Three Fortune 500 engineering teams in the Devin 2 early access program have already reported reducing junior QA headcount in Q2 planning. None of them said AI replaced those engineers — they said the role is being redefined into "agent supervision" rather than first-pass review.
cognition.ai ↗The EU's AI Office quietly published Amendment 7b to the AI Act implementation guidelines, which formally classifies AI systems that autonomously write and deploy production code without human review as high-risk under the Act. The amendment doesn't ban the technology — it requires compliant operators to implement mandatory human-in-the-loop review checkpoints, decision audit logs, and conformance documentation before any agent-generated code reaches production in covered sectors (finance, healthcare, critical infrastructure).
The practical implication: any enterprise in the EU using a Devin-class agent in a regulated sector now needs a documented human review step before deployment, or they're out of compliance.
GitHub announced general availability for Copilot Workspace, the feature that converts a GitHub Issue directly into a pull request using an autonomous multi-step reasoning agent. It's now available on all paid GitHub tiers, including Team and Enterprise. The agent reads the issue, explores the codebase, drafts a plan, writes the code, runs tests in a sandboxed environment, and opens a PR — all without developer intervention. Human review before merge is still required, but the first-draft work is now automated.
githubnext.com ↗Three stories about code, playing at three different layers: the capability frontier (Devin 2 at 91%), the regulatory response (EU Amendment 7b), and the mass-market tool (Copilot Workspace GA). They're the same story at three different speeds.

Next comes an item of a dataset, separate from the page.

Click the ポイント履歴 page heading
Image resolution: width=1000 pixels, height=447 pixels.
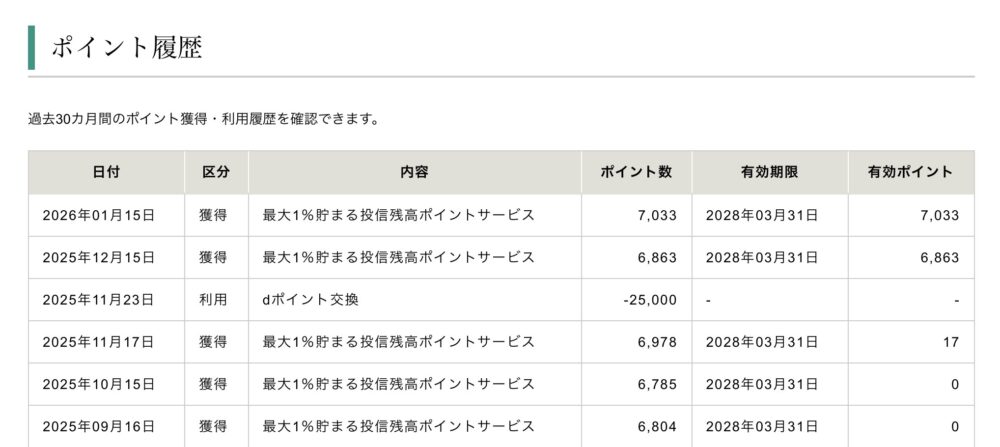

The pattern I keep watching is how fast "experimental" becomes "standard." Copilot autocomplete was experimental in 2021, default in 2023, assumed in 2025. Copilot Workspace is now GA. Devin-class autonomous agents will follow the same curve. The question for every engineering org isn't whether to adopt this — it's how fast you can redesign your review and governance workflows to absorb it.
For anyone building in the AI consulting space: the EU Amendment is worth reading in full. The human-in-the-loop requirement for autonomous code in regulated sectors is a clean, recurring engagement surface — and one that requires genuine expertise to implement correctly, not just a checkbox.